'''
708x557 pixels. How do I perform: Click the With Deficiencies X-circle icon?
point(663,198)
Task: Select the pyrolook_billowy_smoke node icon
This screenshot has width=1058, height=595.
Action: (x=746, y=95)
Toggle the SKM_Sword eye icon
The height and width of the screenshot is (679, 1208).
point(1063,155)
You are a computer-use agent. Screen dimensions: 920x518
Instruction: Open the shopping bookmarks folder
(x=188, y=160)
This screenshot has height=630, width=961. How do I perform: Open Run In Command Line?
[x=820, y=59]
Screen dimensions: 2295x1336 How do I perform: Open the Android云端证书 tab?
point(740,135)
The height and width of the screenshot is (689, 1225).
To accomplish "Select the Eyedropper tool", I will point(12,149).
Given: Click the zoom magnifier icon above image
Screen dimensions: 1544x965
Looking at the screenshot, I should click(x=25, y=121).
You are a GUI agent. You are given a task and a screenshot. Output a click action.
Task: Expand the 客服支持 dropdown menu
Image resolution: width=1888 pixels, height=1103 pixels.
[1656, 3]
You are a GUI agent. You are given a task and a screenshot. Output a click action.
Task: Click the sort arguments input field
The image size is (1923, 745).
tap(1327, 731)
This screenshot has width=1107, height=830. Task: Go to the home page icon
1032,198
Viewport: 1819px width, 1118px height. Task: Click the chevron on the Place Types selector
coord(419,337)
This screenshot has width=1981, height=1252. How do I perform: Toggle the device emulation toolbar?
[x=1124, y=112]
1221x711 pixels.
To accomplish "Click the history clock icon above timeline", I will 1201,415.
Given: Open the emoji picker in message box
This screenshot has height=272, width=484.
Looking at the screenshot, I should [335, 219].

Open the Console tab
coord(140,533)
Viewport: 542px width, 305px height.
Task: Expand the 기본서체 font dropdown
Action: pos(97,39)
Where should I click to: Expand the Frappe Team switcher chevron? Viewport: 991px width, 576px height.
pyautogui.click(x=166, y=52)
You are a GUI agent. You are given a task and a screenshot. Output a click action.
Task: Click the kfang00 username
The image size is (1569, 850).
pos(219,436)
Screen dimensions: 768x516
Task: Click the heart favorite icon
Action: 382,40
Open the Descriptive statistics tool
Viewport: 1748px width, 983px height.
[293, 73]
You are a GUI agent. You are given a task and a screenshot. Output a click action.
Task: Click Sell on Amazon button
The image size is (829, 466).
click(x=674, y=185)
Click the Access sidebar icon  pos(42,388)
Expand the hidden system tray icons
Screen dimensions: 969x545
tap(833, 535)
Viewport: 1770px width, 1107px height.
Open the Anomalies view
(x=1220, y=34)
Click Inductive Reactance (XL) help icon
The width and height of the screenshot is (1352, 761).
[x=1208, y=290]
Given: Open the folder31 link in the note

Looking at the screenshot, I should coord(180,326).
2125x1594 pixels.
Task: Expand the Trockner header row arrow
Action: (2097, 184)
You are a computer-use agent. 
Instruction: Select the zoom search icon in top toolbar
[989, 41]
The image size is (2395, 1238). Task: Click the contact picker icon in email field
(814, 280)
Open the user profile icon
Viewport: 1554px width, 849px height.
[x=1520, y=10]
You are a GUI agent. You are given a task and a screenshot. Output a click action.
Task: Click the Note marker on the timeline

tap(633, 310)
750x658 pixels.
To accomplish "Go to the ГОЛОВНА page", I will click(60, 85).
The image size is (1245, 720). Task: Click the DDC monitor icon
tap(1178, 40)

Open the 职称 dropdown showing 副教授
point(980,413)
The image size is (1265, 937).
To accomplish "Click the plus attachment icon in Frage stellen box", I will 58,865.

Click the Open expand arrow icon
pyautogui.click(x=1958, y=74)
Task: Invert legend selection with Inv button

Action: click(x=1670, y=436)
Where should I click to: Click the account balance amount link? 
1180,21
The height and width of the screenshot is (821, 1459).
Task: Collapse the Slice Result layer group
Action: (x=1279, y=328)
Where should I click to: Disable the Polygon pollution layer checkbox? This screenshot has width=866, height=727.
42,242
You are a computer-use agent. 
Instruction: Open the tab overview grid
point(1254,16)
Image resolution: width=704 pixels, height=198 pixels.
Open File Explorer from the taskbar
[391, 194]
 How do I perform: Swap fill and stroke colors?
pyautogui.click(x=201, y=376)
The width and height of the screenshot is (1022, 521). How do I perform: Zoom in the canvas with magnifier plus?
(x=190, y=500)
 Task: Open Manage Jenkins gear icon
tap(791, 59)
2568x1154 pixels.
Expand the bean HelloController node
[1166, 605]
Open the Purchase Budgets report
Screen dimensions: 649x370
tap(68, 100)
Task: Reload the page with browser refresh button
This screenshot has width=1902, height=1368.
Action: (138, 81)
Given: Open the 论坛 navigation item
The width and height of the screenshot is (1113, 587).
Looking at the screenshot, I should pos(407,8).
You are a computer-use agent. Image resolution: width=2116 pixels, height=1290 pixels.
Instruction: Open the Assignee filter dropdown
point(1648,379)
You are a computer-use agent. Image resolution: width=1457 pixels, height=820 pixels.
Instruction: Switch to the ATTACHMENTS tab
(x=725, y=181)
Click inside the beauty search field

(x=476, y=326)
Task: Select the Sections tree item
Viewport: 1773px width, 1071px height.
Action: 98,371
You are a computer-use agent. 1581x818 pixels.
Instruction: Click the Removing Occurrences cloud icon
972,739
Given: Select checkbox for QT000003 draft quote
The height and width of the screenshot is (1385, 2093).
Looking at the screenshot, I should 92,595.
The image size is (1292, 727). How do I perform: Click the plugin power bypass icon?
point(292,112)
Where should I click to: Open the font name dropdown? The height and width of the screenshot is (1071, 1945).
'''
> [WHAT IS EXPECTED]: From the first line to the last, restate the data above exactly.

> [RESPONSE AREA]:
708x557 pixels. How do I perform: Click the With Deficiencies X-circle icon?
point(663,198)
Task: Select the pyrolook_billowy_smoke node icon
This screenshot has width=1058, height=595.
Action: (x=746, y=95)
Toggle the SKM_Sword eye icon
The height and width of the screenshot is (679, 1208).
point(1063,155)
You are a computer-use agent. Screen dimensions: 920x518
Instruction: Open the shopping bookmarks folder
(x=188, y=160)
This screenshot has height=630, width=961. How do I perform: Open Run In Command Line?
[x=820, y=59]
Screen dimensions: 2295x1336 How do I perform: Open the Android云端证书 tab?
point(740,135)
The height and width of the screenshot is (689, 1225).
To accomplish "Select the Eyedropper tool", I will point(12,149).
Given: Click the zoom magnifier icon above image
Screen dimensions: 1544x965
Looking at the screenshot, I should click(x=25, y=121).
You are a GUI agent. You are given a task and a screenshot. Output a click action.
Task: Expand the 客服支持 dropdown menu
Image resolution: width=1888 pixels, height=1103 pixels.
[1656, 3]
You are a GUI agent. You are given a task and a screenshot. Output a click action.
Task: Click the sort arguments input field
The image size is (1923, 745).
tap(1327, 731)
This screenshot has width=1107, height=830. Task: Go to the home page icon
1032,198
Viewport: 1819px width, 1118px height. Task: Click the chevron on the Place Types selector
coord(419,337)
This screenshot has width=1981, height=1252. How do I perform: Toggle the device emulation toolbar?
[x=1124, y=112]
1221x711 pixels.
To accomplish "Click the history clock icon above timeline", I will 1201,415.
Given: Open the emoji picker in message box
This screenshot has height=272, width=484.
Looking at the screenshot, I should [335, 219].

Open the Console tab
coord(140,533)
Viewport: 542px width, 305px height.
Task: Expand the 기본서체 font dropdown
Action: pos(97,39)
Where should I click to: Expand the Frappe Team switcher chevron? Viewport: 991px width, 576px height.
pyautogui.click(x=166, y=52)
You are a GUI agent. You are given a task and a screenshot. Output a click action.
Task: Click the kfang00 username
The image size is (1569, 850).
pos(219,436)
Screen dimensions: 768x516
Task: Click the heart favorite icon
Action: 382,40
Open the Descriptive statistics tool
Viewport: 1748px width, 983px height.
[293, 73]
You are a GUI agent. You are given a task and a screenshot. Output a click action.
Task: Click Sell on Amazon button
The image size is (829, 466).
click(x=674, y=185)
Click the Access sidebar icon  pos(42,388)
Expand the hidden system tray icons
Screen dimensions: 969x545
tap(833, 535)
Viewport: 1770px width, 1107px height.
Open the Anomalies view
(x=1220, y=34)
Click Inductive Reactance (XL) help icon
The width and height of the screenshot is (1352, 761).
[x=1208, y=290]
Given: Open the folder31 link in the note

Looking at the screenshot, I should coord(180,326).
2125x1594 pixels.
Task: Expand the Trockner header row arrow
Action: (2097, 184)
You are a computer-use agent. 
Instruction: Select the zoom search icon in top toolbar
[989, 41]
The image size is (2395, 1238). Task: Click the contact picker icon in email field
(814, 280)
Open the user profile icon
Viewport: 1554px width, 849px height.
[x=1520, y=10]
You are a GUI agent. You are given a task and a screenshot. Output a click action.
Task: Click the Note marker on the timeline

tap(633, 310)
750x658 pixels.
To accomplish "Go to the ГОЛОВНА page", I will click(60, 85).
The image size is (1245, 720). Task: Click the DDC monitor icon
tap(1178, 40)

Open the 职称 dropdown showing 副教授
point(980,413)
The image size is (1265, 937).
To accomplish "Click the plus attachment icon in Frage stellen box", I will 58,865.

Click the Open expand arrow icon
pyautogui.click(x=1958, y=74)
Task: Invert legend selection with Inv button

Action: click(x=1670, y=436)
Where should I click to: Click the account balance amount link? 
1180,21
The height and width of the screenshot is (821, 1459).
Task: Collapse the Slice Result layer group
Action: (x=1279, y=328)
Where should I click to: Disable the Polygon pollution layer checkbox? This screenshot has width=866, height=727.
42,242
You are a computer-use agent. 
Instruction: Open the tab overview grid
point(1254,16)
Image resolution: width=704 pixels, height=198 pixels.
Open File Explorer from the taskbar
[391, 194]
 How do I perform: Swap fill and stroke colors?
pyautogui.click(x=201, y=376)
The width and height of the screenshot is (1022, 521). How do I perform: Zoom in the canvas with magnifier plus?
(x=190, y=500)
 Task: Open Manage Jenkins gear icon
tap(791, 59)
2568x1154 pixels.
Expand the bean HelloController node
[1166, 605]
Open the Purchase Budgets report
Screen dimensions: 649x370
tap(68, 100)
Task: Reload the page with browser refresh button
This screenshot has width=1902, height=1368.
Action: (138, 81)
Given: Open the 论坛 navigation item
The width and height of the screenshot is (1113, 587).
Looking at the screenshot, I should pos(407,8).
You are a computer-use agent. Image resolution: width=2116 pixels, height=1290 pixels.
Instruction: Open the Assignee filter dropdown
point(1648,379)
You are a computer-use agent. Image resolution: width=1457 pixels, height=820 pixels.
Instruction: Switch to the ATTACHMENTS tab
(x=725, y=181)
Click inside the beauty search field

(x=476, y=326)
Task: Select the Sections tree item
Viewport: 1773px width, 1071px height.
Action: 98,371
You are a computer-use agent. 1581x818 pixels.
Instruction: Click the Removing Occurrences cloud icon
972,739
Given: Select checkbox for QT000003 draft quote
The height and width of the screenshot is (1385, 2093).
Looking at the screenshot, I should 92,595.
The image size is (1292, 727). How do I perform: Click the plugin power bypass icon?
point(292,112)
Where should I click to: Open the font name dropdown? The height and width of the screenshot is (1071, 1945).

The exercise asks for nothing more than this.